## Document section
** BEGIN **
Vader not only stops Boba Fett from shooting Chewie when he attacks some Stormtroopers in a vain attempt to help Han, but shortly after that, he decrees that Lando is to deliver him and the princess to his ship. Now it's true that he's taking custody of two criminals who pose a direct threat to the Empire, but Chewie is carrying the partially re-assembled C-3pO. In addition to Luke, he's also trying to get back his last living friend, and... well, droids are easy to reprogram.
The reason Darth Vader appeared in the Dark Side hollow on Dagobah is because Luke brought his weapons with him. That determined the context. If he had heeded Yoda and left his weapons, the link between him and Vader probably would have revealed in a far more subtle and less disturbing context.
The only thing that saved Lando from being choked to death was that Chewbacca knew they had to move, and NOW, to have any chance of getting Han back. Otherwise, Chewie would have throttled him to death.
Vader was toying with Luke for pretty much the entire duel: he was just feeling out Luke's abilities. However, Luke DOES hit him in the back of the shoulder (Vader even grunts in pain) right before Vader cuts off Luke's hand. De-handing his son was done in a moment of anger.
Yep. Vader could probably have killed Luke at any time during that duel if he really wanted to, but he didn't, as Luke points out to him when they meet again on Endor. If you look at the fight, you'll notice Vader seems to be holding back at first, waiting for Luke to attack him first and trying to intimidate him by taunting him and throwing stuff at him. It's only the last part where they duel on the walkway that Vader decides to stop screwing around and aggressively attacks Luke until he's disarmed.
Ben obviously could have answered when Luke called him after the Bespin Duel. But he didn't. Perhaps he had given up on him entirely... OR... this was a back-up plan devised by him and Yoda after Luke left, so he would discover the link to Leia on his own.
Ben could have answered, but why? He's a Force ghost; he couldn't have helped Luke in any way there. That's why he said "I cannot interfere" in the duel: what good is an incorporeal spirit in a fight?
"Interfere" is a curious word choice. It implies that Kenobi does have the power to directly (tactically) affect the confrontation they're discussing, but cannot because it would undermine his and Yoda's plan at a strategic level. It was necessary for Luke to face Vader alone.
That, or perhaps Obi-Wan was simply ashamed for having deceived Luke and/or failing a Skywalker apprentice yet again...
Noticed the way R2 started beeping like crazy when he and Luke first encountered Yoda? Before the prequels, it seems as though R2 was saying "What the hell is that thing?!", but after seeing that R2 had encounters with Yoda before, it's now "Yoda, it's you! How've you been? We need your help!"
Artoo's initial behavior toward Yoda fits, too. He was probably annoyed or even exasperated that Yoda was apparently not taking him and Luke seriously. Artoo was undoubtedly fully aware that they had no time to waste and didn't understand why Yoda, whom he knew very well and knew to be a reliable, valuable ally, wasn't being at all helpful.
** END **
## Given information
** BEGIN **
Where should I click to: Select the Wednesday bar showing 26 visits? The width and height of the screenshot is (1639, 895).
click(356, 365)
** END **
## Required work
A. According to the Star Wars commentary, why did Darth Vader appear in the Dark Side hollow on Dagobah?
B. Repeat the Star Wars commentary word for word, everything from "Ben could have" down to "apprentice yet again...".

## Answers to the problems
A. Luke brought his weapons with him.

B.
Ben could have answered, but why? He's a Force ghost; he couldn't have helped Luke in any way there. That's why he said "I cannot interfere" in the duel: what good is an incorporeal spirit in a fight?
"Interfere" is a curious word choice. It implies that Kenobi does have the power to directly (tactically) affect the confrontation they're discussing, but cannot because it would undermine his and Yoda's plan at a strategic level. It was necessary for Luke to face Vader alone.
That, or perhaps Obi-Wan was simply ashamed for having deceived Luke and/or failing a Skywalker apprentice yet again...